◆ **TEXT FOR ANALYSIS**
-- Opening Marker --
The release of his new single, Can't Stop Loving You, means that he will be more visible, however. A documentary, Phil Collins, A Life Less Ordinary, was screened on BBC1 on Monday. The old Leo Sayer hit has been transformed, Phil's distinctive, haunting voice giving the song a plaintive edge. The new album is a return to form. It will become a Collins classic.

"I'm pleased with it," he says. "But it's not the be-all and end all for me these days. The work I do for Disney is grown-up stuff."

You'll Be In My Heart, the song he wrote for the film Tarzan, won him a Grammy, a Golden Globe and an Oscar - something he had never expected.

"But Elton John said: 'You're going to get it.' And I said: 'No, Randy Newman's been nominated 13 times. And who cares?' And Elton - who won for his Lion King song - said: 'When you get it, it's f***ing great!' And it was. For a start, Joely and Lily and Orianne were in the audience. Such a day leading up to it. All the girls loved it - getting ready and the hairdressers and stuff - but all I wanted was to get it over and done with. You know how you feel, when you've got nothing to lose? I thought: 'It'll go to a serious composer.' So I had a great time, then they took me away to get ready to sing. They put all the songs together, and then they did the awards. So I wasn't sitting next to the girls, I was standing next to Randy Newman when Cher opened the envelope. I just couldn't believe it. That it was a 'Phhh' instead of an 'Rrr' I thought: 'F***! It's me!' You only get 45 seconds, and by the time it actually dawns on you, well" He laughs out loud.

"When you see these people do these speeches, you sit at home and say: 'For God's sake, get on with it. Stop crying!'But it is a big moment. I had a tear in my eye, I can tell you. It was just a shame I couldn't be with the girls to celebrate, I was taken off for interviews. But after 10 minutes, someone at Disney brought them in and we just hugged. And that's when I broke down."

His voice cracks as he recalls the emotion.
-- Closing Marker --
◆ **AIM OF THE EXERCISE**
Carry the Phil Collins article forward from its final sentence, "His voice cracks as he recalls the emotion."

◆ **COLLECTED DATA**
-- Opening Marker --
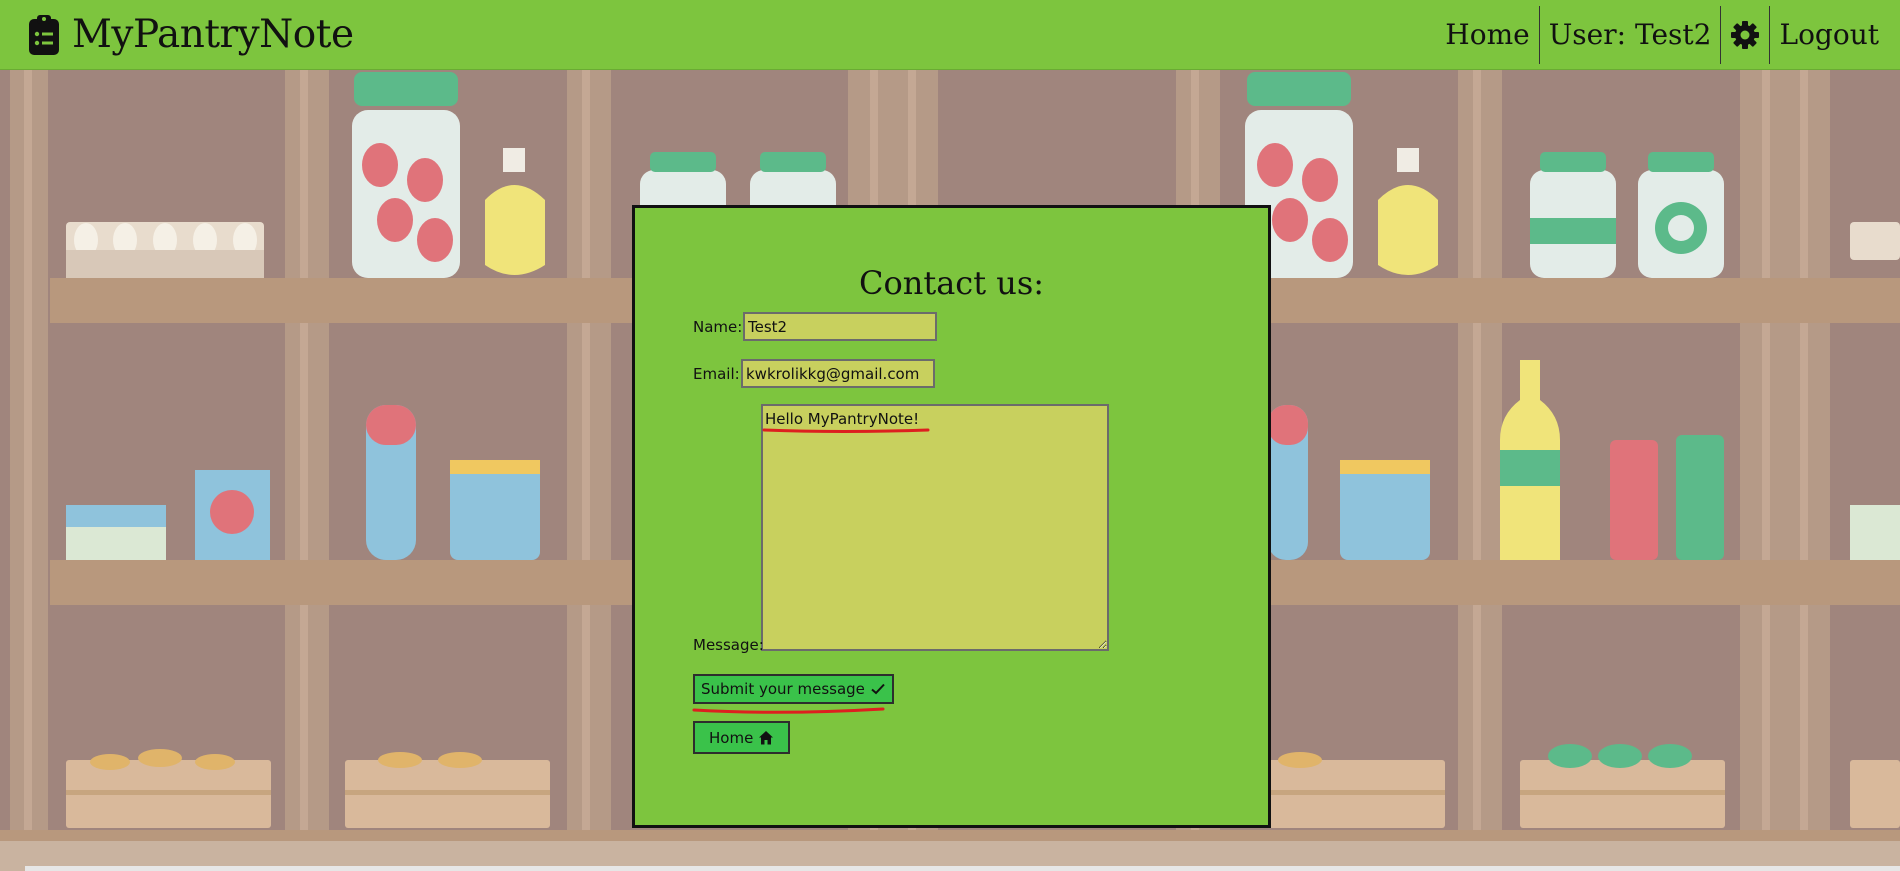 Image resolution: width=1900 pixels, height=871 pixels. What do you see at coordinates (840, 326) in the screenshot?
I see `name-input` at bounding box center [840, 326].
-- Closing Marker --
◆ **OUTPUT**
"They never had any doubt that I was going to get it. No doubt at all."

Phil is currently working on songs for a musical theatre version of Tarzan and the score for the second Tarzan film. Always a workaholic, he nevertheless seems to have found a balance, living a simple life.

"I love Lily and see her whenever possible," he says, "And I'm getting on better with Simon and Joely than I ever have done. They have been through an awful lot. I can't really have regrets. One thing led to another, to another, and here we are. But my one wish would be to have gone through what I went through, but to have had Simon and Joely living with me. That would have been the best scenario."

He sighs, and then smiles and says: "But I'm really quite content. I've got nothing to complain about at all. I love the person I'm with, I love my little boy. My children all love Orianne. Considering the horror stories that you hear, we all get on very well. It's not all a bed of roses, but 99 per cent of the time it is."

There is just one thing that would make his life complete. Another Oscar? Another No 1? "Another child," he says, straight out. And then he grins, and adds: "In fact we're decorating a bedroom specially. Yes, we're practising, certainly. We're definitely trying."

He positively twinkles, and adds: "I've never been happier."